29 Mayıs 2015 Cuma

Huzurum Kaçtı.



Eğlenmek değil amaç insan içinin huzurlu olmasını diliyor. Gel gör ki öyle zamanlar var içinde huzuru bırak sanki kanını emiyor. Gördüğün karıncaya bile sevinirken duyduğun en harika sözlere tepkisiz bırakıyor. O zamanlardan birindeyim bu ara. Etrafımda da görüyorum o huzursuzluğu. Sebep mi ? Okul öncesinden anlatacağım size malum bölümüm. Çocukların o adımlarını içeri atmamak için can çekiştiği sınıfları nasıl benimsediğini hiç merak ettiniz mi, mecburiyetten, meraktan, çok eğlendiklerinden filan mı olduğunu düşündünüz? Çok basit bir cevabı var, Rutin... Mezun olmanın getirdiği en yüksek kaygı bence şu rutin olayı. İster beğen ister beğenme; Bozuluyor. Bazı şanslılar için uzun süreli rutin mümkün ama çoğu insanın mezun olduktan sonra beklediği ve istediği bir rutine sahip olması kolay olmuyor. Bozulan rutini yeniden kurgulayabilmek, o rutinden haz alabilmek de işin cabası.
Gelelim benim iç huzurla alakasına. Durum şu; huzurunuzda problem varsa Rutinlerden birinde açıklık oluşmuş demektir. Hem kendi problemimi bulmaya çalışacağım hem de baktınız  içinizi bir sıkıntıdır başını almış gidiyor şöyle bir düşünmeniz için sizlere sunacağım.
Bizim ufaklıklardan devam edelim şimdi. Rutin ne zaman bozulur nasıl sağlanır?

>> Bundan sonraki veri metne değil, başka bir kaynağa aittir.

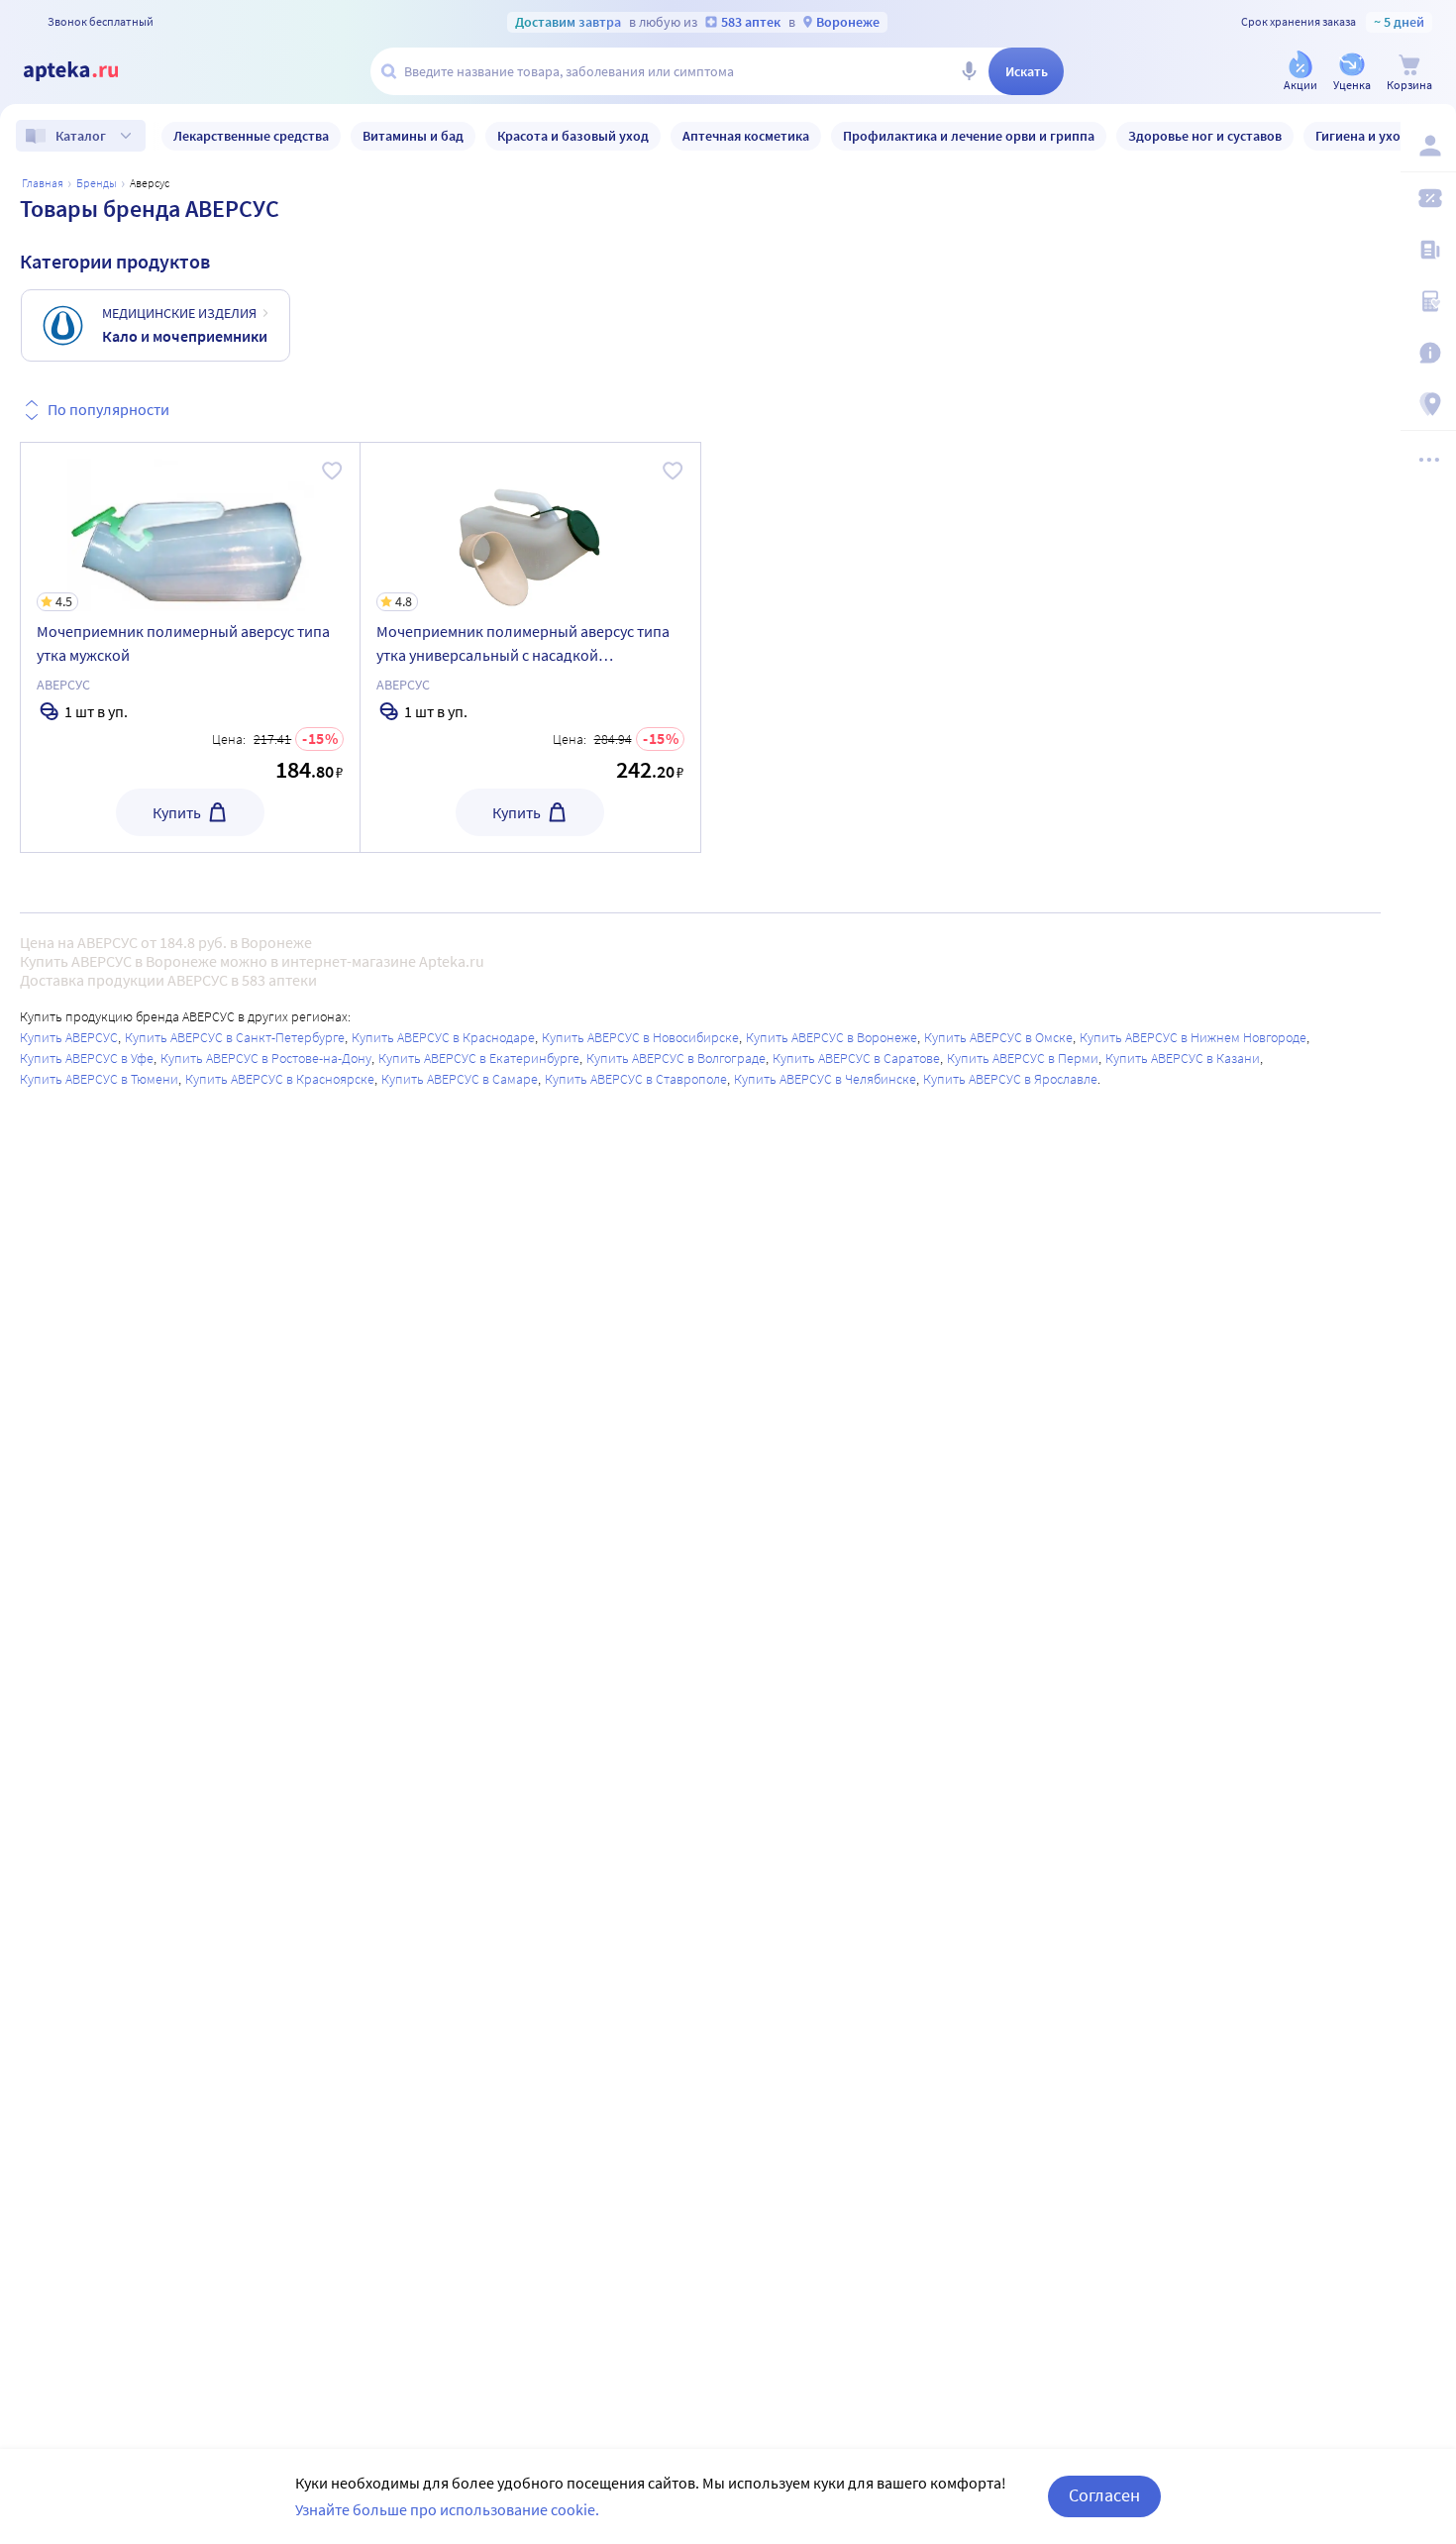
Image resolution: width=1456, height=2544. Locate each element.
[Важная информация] (1428, 352)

1.kıstas Güven.  İlk olarak rutinlerde çevrenin, insanın ve duyguların etkilediği güven ortamının oluşması gerekir. Bilmediğin görmediğin insanlarla her gün bir araya gelmek sana şuan neyi çağrıştırıyorsa bizimkilere de onu çağrıştırıyor. ilk sınıfa girdiklerinde hoppa ben şimdi bu insanlarla mı olacağım nasıl yani, burası da neresi, şu öğretmen dedikleri kim, yemek, tuvalet ya benim ihtiyaçlarım ne olacak, ya canım sıkılırsa bana kim bakacak, gibi milyon tane soru akıllarında birikiyor ve huzursuz oluyorlar çünkü en önemli huzur kaynağı güven güvensizlik ile baş gösteriyor. Çevreye, insana ve duygulara karşı güvensizlik.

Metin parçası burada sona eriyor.